Prime Minister Takashi’s Call for House Dissolution Sparks Sharp Rise in Nikkei, BOJ Overcapacity Concerns, and US-South Korea Economic Security Talks

Prime Minister Takashi’s Call for House Dissolution Sparks Sharp Rise in Nikkei, BOJ Overcapacity Concerns, and US-South Korea Economic Security Talks

Stock Market Surges After Reports of Prime Minister Takashi Considering House Dissolution

Following reports that Prime Minister Sanae Takashi is considering dissolving the House of Representatives, Japanese stocks jumped significantly. The Nikkei 225 index opened up by 868 points to 52,808, fueled by optimism over political stability and policy momentum[2][1].

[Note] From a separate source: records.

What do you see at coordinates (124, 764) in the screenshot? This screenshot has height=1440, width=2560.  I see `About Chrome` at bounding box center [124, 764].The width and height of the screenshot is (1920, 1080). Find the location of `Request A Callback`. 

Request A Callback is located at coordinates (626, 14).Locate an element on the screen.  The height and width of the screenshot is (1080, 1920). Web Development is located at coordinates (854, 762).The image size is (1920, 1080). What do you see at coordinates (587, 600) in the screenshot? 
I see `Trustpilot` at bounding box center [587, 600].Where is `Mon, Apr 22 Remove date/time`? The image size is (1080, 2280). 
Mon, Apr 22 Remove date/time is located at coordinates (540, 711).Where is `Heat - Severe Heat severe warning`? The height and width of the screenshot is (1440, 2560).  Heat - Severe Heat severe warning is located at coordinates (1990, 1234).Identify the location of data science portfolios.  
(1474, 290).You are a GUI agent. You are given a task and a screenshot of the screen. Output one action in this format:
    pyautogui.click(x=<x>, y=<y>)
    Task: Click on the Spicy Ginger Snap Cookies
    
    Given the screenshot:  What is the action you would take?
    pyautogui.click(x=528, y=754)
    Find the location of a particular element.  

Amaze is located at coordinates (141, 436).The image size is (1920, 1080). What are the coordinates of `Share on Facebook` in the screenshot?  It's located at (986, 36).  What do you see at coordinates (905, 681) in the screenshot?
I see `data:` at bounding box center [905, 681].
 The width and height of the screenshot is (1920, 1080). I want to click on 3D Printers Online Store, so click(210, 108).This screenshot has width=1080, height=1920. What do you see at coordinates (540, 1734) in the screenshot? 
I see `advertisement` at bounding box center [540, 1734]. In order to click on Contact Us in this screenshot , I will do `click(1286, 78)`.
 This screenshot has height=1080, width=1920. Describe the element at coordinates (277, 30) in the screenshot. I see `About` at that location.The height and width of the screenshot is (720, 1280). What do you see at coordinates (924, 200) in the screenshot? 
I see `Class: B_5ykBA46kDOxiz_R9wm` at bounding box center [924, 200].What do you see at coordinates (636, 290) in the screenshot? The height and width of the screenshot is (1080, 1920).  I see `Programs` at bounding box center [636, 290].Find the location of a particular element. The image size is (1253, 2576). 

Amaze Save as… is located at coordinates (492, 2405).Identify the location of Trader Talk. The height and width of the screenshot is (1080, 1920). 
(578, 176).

Kawasaki Heavy Industries shares briefly hit a 10.1% high at 13,615 yen, marking a new high for the year. This rally was driven by expectations of accelerated defense-related policy developments[2].

  • Yaskawa Electric dipped 2.1% to 4,921 yen, reflecting sluggish auto-related investments and a 44% drop in Q3 net profit[2].
  • The Nikkei futures soared over 1,700 yen compared to the previous day, indicating strong hopes for government stability[1].

Bank of Japan Highlights Excess Supply in Japan’s Economy

The Bank of Japan’s latest report shows that Japan’s economy continues to face weak demand, leading to an excess of supply capacity. While prices should be falling, the yen’s weakness is keeping inflation high[1].

Real wages in November have declined for 11 straight months. Meanwhile, nominal wages have increased for 47 consecutive months but still lag behind rising prices[1].

US-South Korea Summit Confirms Strengthened Economic Security Cooperation

During the January 13 summit, Prime Minister Takashi and President Lee Jae-myung agreed to boost collaboration in economic security. They discussed deepening supply chain cooperation to address regional challenges[3].

With concerns over China’s potential export restrictions on rare earth minerals, both countries reaffirmed their roles in maintaining regional stability. President Lee remains cautious about mediating China-Japan tensions[3].

Other Key Economic Developments

JTB forecasts that inbound tourism will decline slightly in 2026, with visitor numbers dropping 2.8% year-over-year to 41.4 million, based on Tourism Agency data[1].

Regarding Japan’s Self-Defense Forces, most opinions favor maintaining the current level of military activity[1].